Jaune Quick-to-See Smith
Site: MONACO
Curator: Risa Puleo
For over thirty years, Jaune Quick-to-See Smith (Enrolled Salish member of the Confederated Salish and Kootenai Tribes of the Flathead Reservation) has disrupted the iconicity of the United States map in paintings that insist upon the sovereignty of Native people, reclaiming the land’s image as a symbolic reclaiming of the land itself. For Counterpublic 2023, the artist began her research-intensive painting process for State Names Map: Cahokia by exploring St. Louis’s history of trade. Long before settlers arrived in the region then called Cahokia, it was the center of a vast trade network supported by the Mississippi River whose major and minor tributaries guided Native peoples from across the Americas including lands in Montana from where the artist is ancestrally descended. State Names Map: Cahokia asks us to look beyond the flattened space of the United States map to see the vastness of Indigenous life.
Quick-to-See Smith re-enlivens these networks in her map painting installed at Monaco, an artist-run cooperative in the center of the State Streets neighborhood—so called because its north-south-running avenues are named for US states while its east-west streets are named for Native nations. Throughout the State Streets neighborhood, curator Risa Puleo uses the format of the exhibition label to adapt street signs installed throughout the neighborhood (see the visitor map for more information) to bring forward the histories of dispossession hidden within them. Thus, for example, the crossing of Missouri Avenue and Osage Street indexes the history of nine treaties that forcibly removed Osage people from their ancestral homelands between 1808 and 1865 in the process of establishing Missouri’s statehood. Similarly, the intersection of Tennessee Avenue and Cherokee Avenue (where Monaco is located) references the Trail of Tears.
State Names Map: Cahokia is complimented by a canoe, similar to vessels that some Native people used to navigate the river in their trips to Cahokia. Jaune Quick-to-See Smith’s version is constructed from the wood of the Osage orange tree, named for the Native people who lived in Missouri and Arkansas where the tree grows. Additionally, the artist has filled the canoe with cast-resin recreations of the type of objects that would have been traded at Cahokia before and after settlement.
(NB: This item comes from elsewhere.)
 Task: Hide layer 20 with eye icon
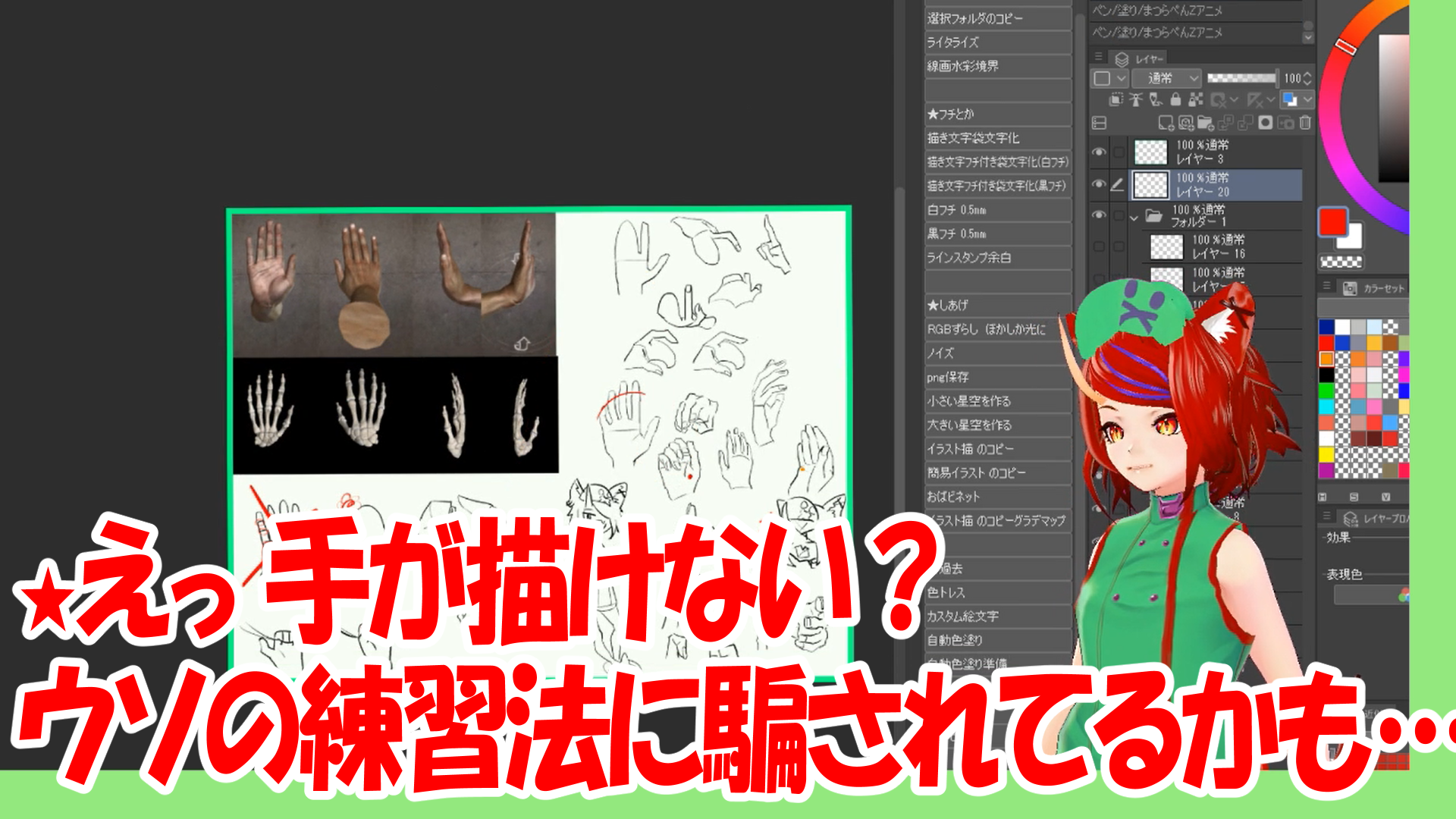[x=1098, y=184]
State Names Map: Cahokia is presented with support from The Horseman Foundation and Garth Greenan Gallery.
About the artist
Jaune Quick-to-See Smith has been creating complex abstract paintings and prints since the 1970s grounded in themes of personal and political identity. Smith has received the Academy of Arts and Letters Purchase Award, the Joan Mitchell Foundation Painters Grant, the Women’s Caucus for the Arts Lifetime Achievement, and more. She’s been an Art Table Artist Honoree, was elected to the National Academy of Art in New York, received the Living Artist of Distinction Award at the Georgia O’Keeffe Museum, and has received four honorary doctorates. Smith’s work is included in the collections of the Museum of Modern Art in Ecuador, the Museum of Mankind in Austria, The Walker Art Center in Minneapolis, The Smithsonian American Art Museum, the Museum of Modern Art, the Brooklyn Museum, the Metropolitan Museum of Art, and The Whitney Museum of American Art.
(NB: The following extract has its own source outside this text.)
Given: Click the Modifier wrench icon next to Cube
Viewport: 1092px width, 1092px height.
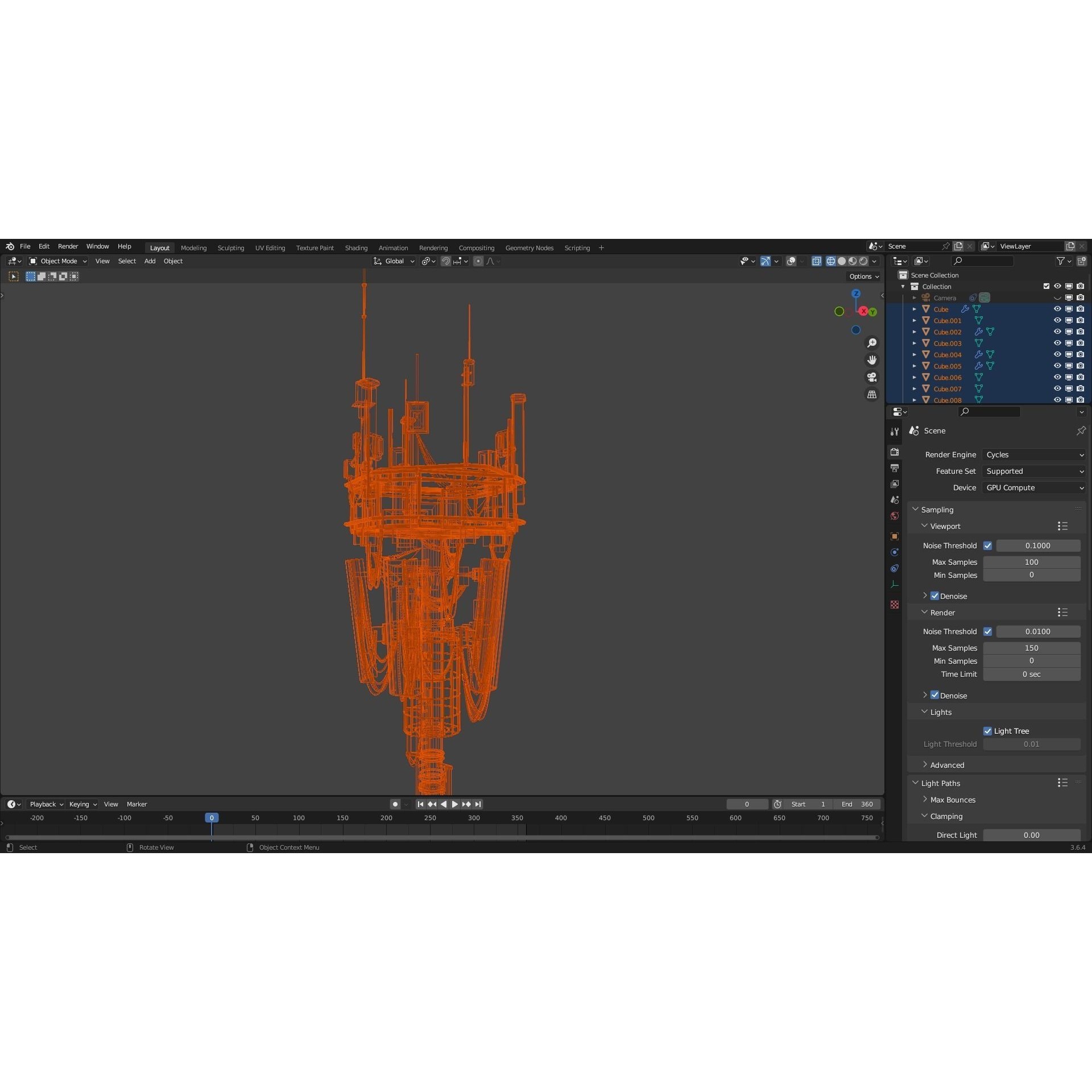Looking at the screenshot, I should [966, 309].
2024 Announcement: Erased History Markers
In response to the work of artist Jaune Quick-to-See-Smith (Enrolled Salish, Confederated Salish and Kootenai Nation) and St. Louis’ State Streets Neighborhood, Counterpublic has created a series of Erased History Markers to be installed at eleven intersections where specific Native American Tribal Nations and the State names that displaced them meet, such as Osage Street and Missouri Avenue. Organized by Counterpublic 2023 curator Risa Puleo, each sign includes a brief description of the displacement of the Tribal Nation from that place, as well as links to current Tribal websites, additional treaty information, and Counterpublic’s website.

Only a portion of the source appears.